(Yahoo) Robo-advisors have exploded during the past few years, with the promise to manage and grow your money based on algorithms and technology while offering cheaper pricing compared to traditional human options.
Some critics have been suspicious of these automated, digital, and ETF-heavy offerings, pointing to their youth.
They have been largely untested during times of severe market stress and economic turmoil.
With the market chaos at the end of 2018, many are expecting the current bull market – which began in 2008 – to be in its end phase.

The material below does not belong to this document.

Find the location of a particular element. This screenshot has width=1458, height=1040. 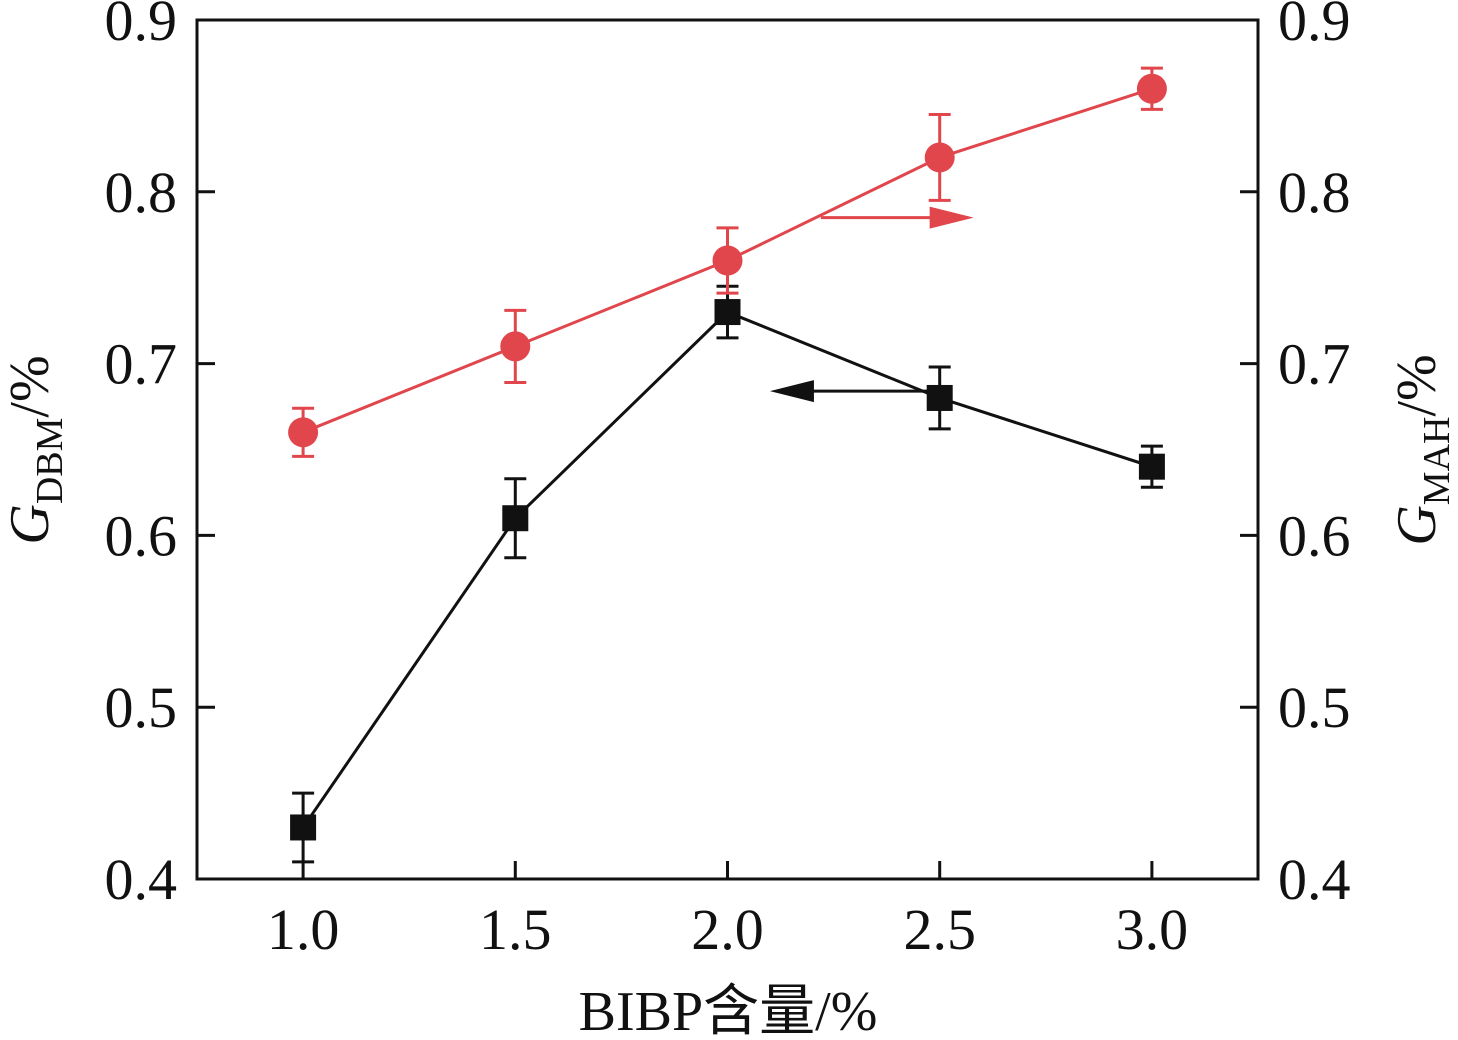

right-y-tick-label: 0.6 is located at coordinates (1314, 536).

Nummo, a personal finance aggregation and education site based in Zurich, saw an opportunity to do some of the first independent analysis ever on robo-advisors.

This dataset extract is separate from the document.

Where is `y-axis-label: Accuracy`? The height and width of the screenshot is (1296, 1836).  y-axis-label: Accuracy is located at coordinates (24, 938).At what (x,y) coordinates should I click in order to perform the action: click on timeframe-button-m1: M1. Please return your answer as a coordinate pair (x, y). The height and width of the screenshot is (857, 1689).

The company, which is unaffiliated with advisors, took public data from 17 of the top robo offerings, analyzing 300 portfolios from Dec. 1, 2017, to Dec. 1, 2018, a time that had big swings in the S&P 500, which ended slightly down.

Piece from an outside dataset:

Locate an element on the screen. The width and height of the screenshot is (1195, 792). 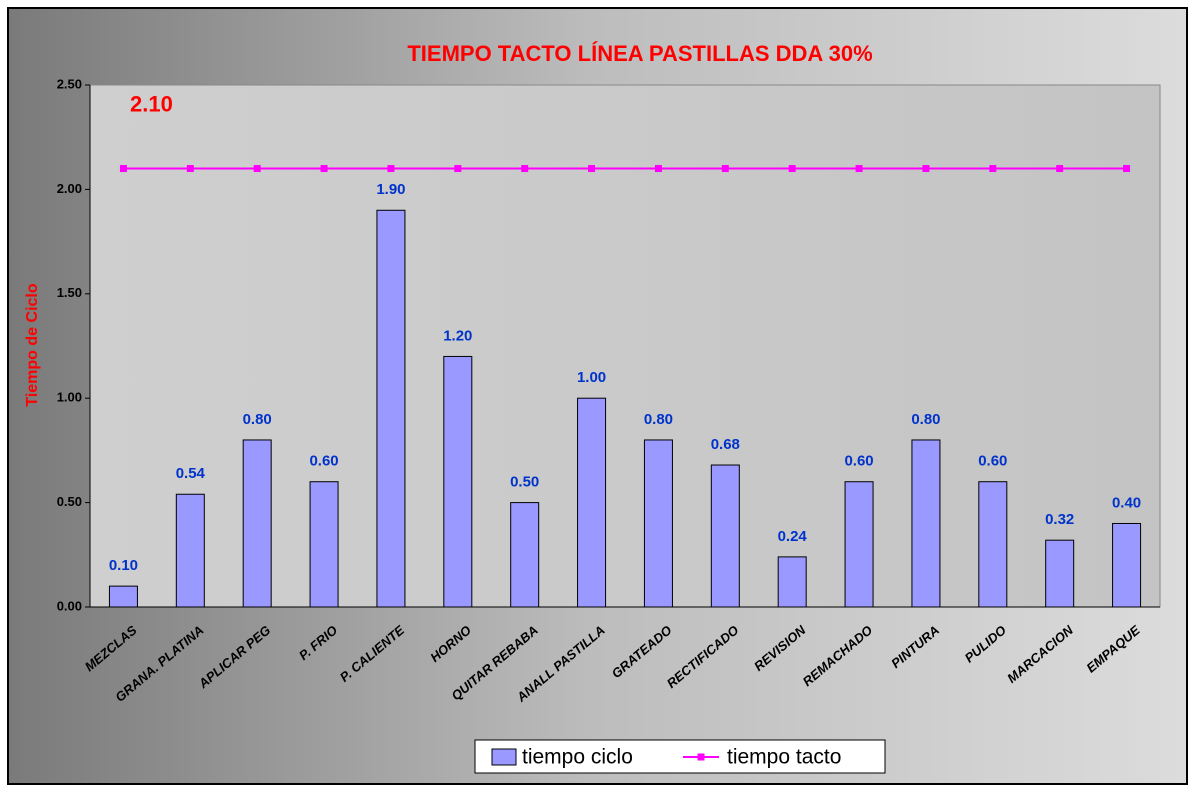
chart-title: TIEMPO TACTO LÍNEA PASTILLAS DDA 30% is located at coordinates (640, 54).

The goal was to see whether these robos would stack up against traditional advisors, and how they scored against each other when it comes to features, costs, and to a smaller extent — since the past is no guarantee of the future — past returns during this period.
Nummo broke robo performance into two main categories, examining retirement accounts (traditional and Roth IRAs, 401(k)s) and taxable accounts for more shorter-term investing, and then further grouped robo portfolios by their risk. It also made three more categories for lowest total cost robos, best low-minimum robos, and best robos that offer socially responsible investing.
A wide array of the biggest names in robo-advisors earned top honors in various categories.
Despite evaluating robos by choosing a volatile time in the market, Nummo’s CEO Roi Tavor said performance only made up 20% of the score, not just because the past is no guarantee of the future, but because other metrics like total cost, which also made up 20% of the score, were far more important.
“We know over the long period of time, costs have a major impact on your ability to save up,” said Tavor.
Furthermore, many equity-heavy portfolios often contain similar assets — such as ETFs that track the S&P 500 index — making differentiation by return less interesting than fees and other services.
Still, some robos like many offerings from Schwab and Morgan Stanley didn’t make the cut in any categories because their performance was the worst during the review period.
Besides fees and performance, the rest of the scoring measured a robo-advisor’s soft power, like access to a certified financial planner, tax services, automatic rebalancing, socially responsible investing, and automatic dividend reinvestment.
These are the things people hire an advisor for, as much as a good portfolio return.
While performance was deprioritized, Tavor noted that robo-advisor strategies for the mixed portfolios — less equities, more fixed income — showed far more variation.
For taxable accounts with 60% in stocks, SoFi Wealth led the category and posted a 9.52% return on its “Moderate Portfolio.”
Ellevest Digital’s “Kids Are Awesome Portfolio,” which finished second in the category, had a 5.23% return. WealthSimple’s — respectable — fourth place posted a 0.15% 1-year return.
“People often think a robo takes your money and they’re all the same,” Tavor said. “The CIO intelligence behind it shows so clearly that there are crass differences depending on how CIOs of respective firms decide to invest.”
The point here isn’t that SoFi’s CIO is better than the rest, that could be luck. But it is a good reminder that there is both variation in strategies when it comes to mixed portfolios and that things other than performance should be considered, like cost and services. Those things, unlike performance, can be controlled, compared, and purchased. When stocks are involved, you can’t just go out and buy a return.
Looking at the study, Tavor found a few surprising things. One was a marked difference between taxable account robos and retirement robos, namely Fidelity’s outsized presence in the retirement categories and its absence in the taxable accounts.
“Fidelity did very well on the retirement side,” said Tavor. “Taxable, not so much, once you compare qualitative elements — tax services, tax-loss harvesting, etc.”
In other words, it helps to know what you are looking for when shopping around.
“It’s very important to understand what offering is and what services you get,” said Tavor. “Do you want access to human advisor? Do you want auto rebalancing? For most relevant, for others it isn’t. Do you want SEC reg advisor?”
The other big surprise according to Tavor was the pricing models of some robos like Acorns, which offer a flat fee.
“People don’t know, but Acorns is prohibitively expensive for the retail average investor at $12 a year,” he said. “You think $12 is not a lot, but if the average minimum is between $500 and $750, you have a cost basis of roughly 1.2% [with $1,000 invested], which is crazy if you compare it to all the others.”
Ranking and comparing robos to each other is as complicated and personal as anything else, but one thing emerges as clear from Nummo’s analysis. According to Tavor, “If you look at performance data, you see some [robos] that have been very successful getting good.”